Deploy Preprocess in your ingestion pipeline
Preprocess splits documents into optimal chunks of text for use in language model tasks. If you want to learn more about the solution check out what we are building and why.
Get your API key
Sign up at app.preprocess.co, buy a credit package, and get your API key here.
The steps of preprocessing
Preprocessing is a time-intensive task, for this reason, the API is asynchronous. The response to the parse API call will confirm the document has been received correctly, and when the chunking is completed the result will be sent to the provided webhook. If you are not in the condition to set up a webhook we got you covered.
Every file parsing follows these steps:
- The parse API is called with a document
- Preprocess converts and splits the document into optimal chunks
- If provided the webhook is called with the chunking result, which is available to download via GET API
Webhook allows the implementation of an async structure: your endpoint will receive a POST call when the process is completed with the result of the parsing. Via GET API you can retrieve the result of the parsing for the following 24 hours, even if you set up a webhook parameter.

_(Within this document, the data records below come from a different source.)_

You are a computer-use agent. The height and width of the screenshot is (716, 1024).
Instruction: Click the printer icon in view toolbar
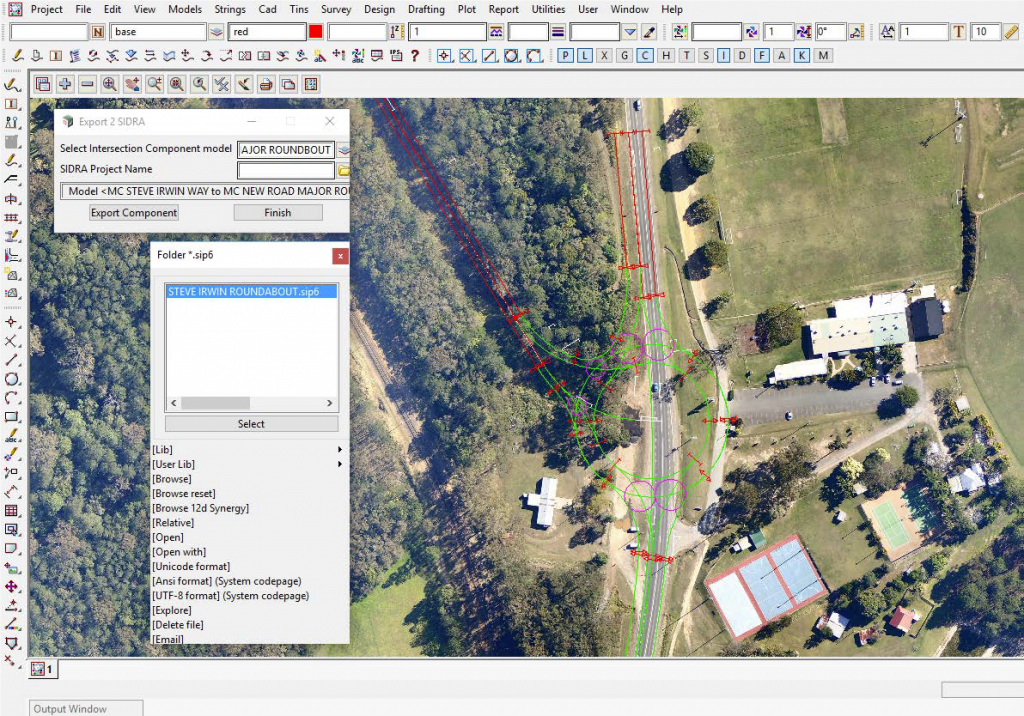(265, 84)
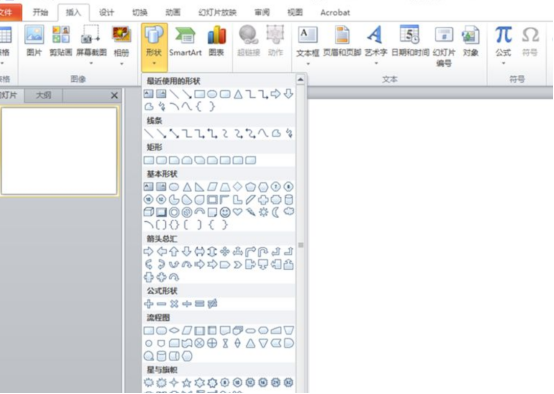Screen dimensions: 554x394
Task: Insert a picture using 图片
Action: point(34,42)
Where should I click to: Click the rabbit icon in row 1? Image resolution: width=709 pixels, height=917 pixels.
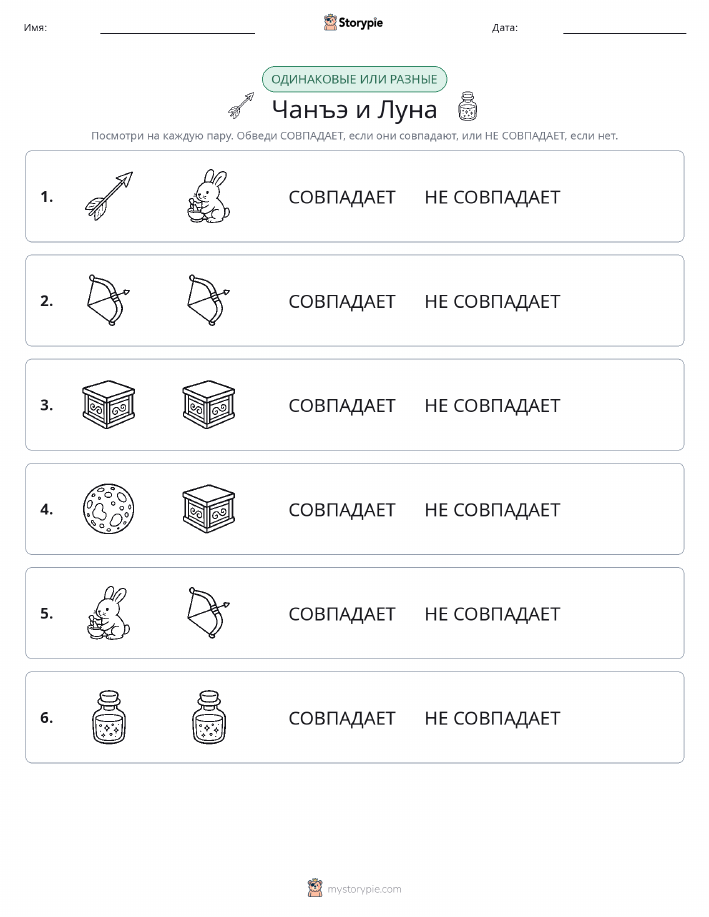click(209, 196)
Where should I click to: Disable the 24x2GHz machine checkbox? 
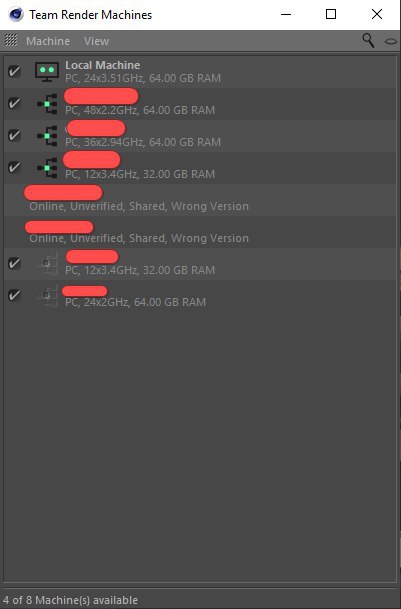14,295
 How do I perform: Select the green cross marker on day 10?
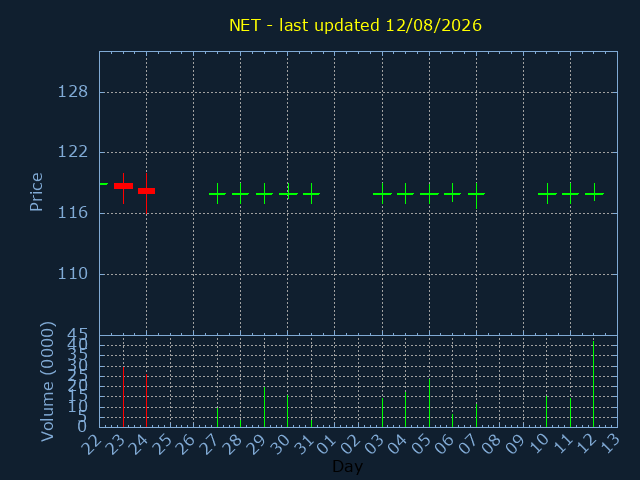pos(547,194)
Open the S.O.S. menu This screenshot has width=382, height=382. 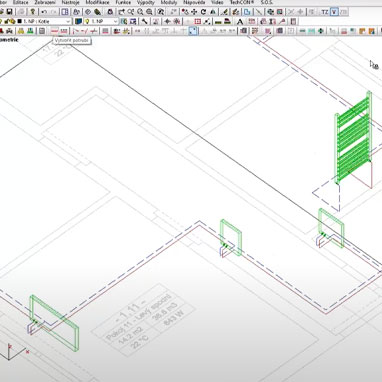[266, 2]
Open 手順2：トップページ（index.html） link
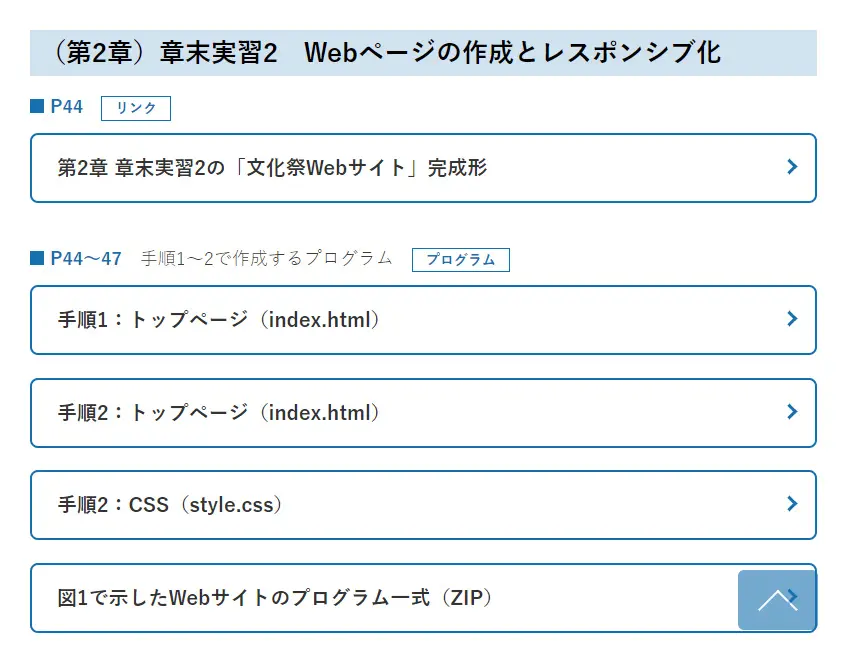This screenshot has width=846, height=662. pyautogui.click(x=219, y=412)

The result consists of a list of textual chunks ready to be indexed or embedded depending on your needs.
Quick start
Start the parsing
curl --request POST \
--url https://chunk.ing/?repeat_title=true \
--header 'Content-Type: multipart/form-data' \
--header 'x-api-key: your-api-key'
--form 'file=@/your_file.ext'
Get the results
curl --request GET \
--url https://chunk.ing/get_result?id=process_id \
--header 'accept: application/json' \
--header 'x-api-key: your-api-key'
Once the parsing is finished (success = true) you get the list of chunks ready to be indexed or embedded.
{
"status": "OK",
"success": true,
"message": "The file has been chunked successfully.",
"info": {
"file":{
"name": string
}
},
"data": {
"process":{
"id": string
},
"detected_language": string ,
"chunks": [
"first chunk …",
"second chunk …",
"…",
"…"
]
}
}
Python SDK
If you prefer, you can use our Python SDK (a wrapper of the API), check the documentation here
from pypreprocess import Preprocess
# Initialize the SDK with a file
preprocess = Preprocess(api_key=YOUR_API_KEY, filepath="path/for/file")
# Chunk the file
preprocess.chunk()
preprocess.wait()
# Get the result
result = preprocess.result()
for chunk in result.data['chunks']:
# Use the chunks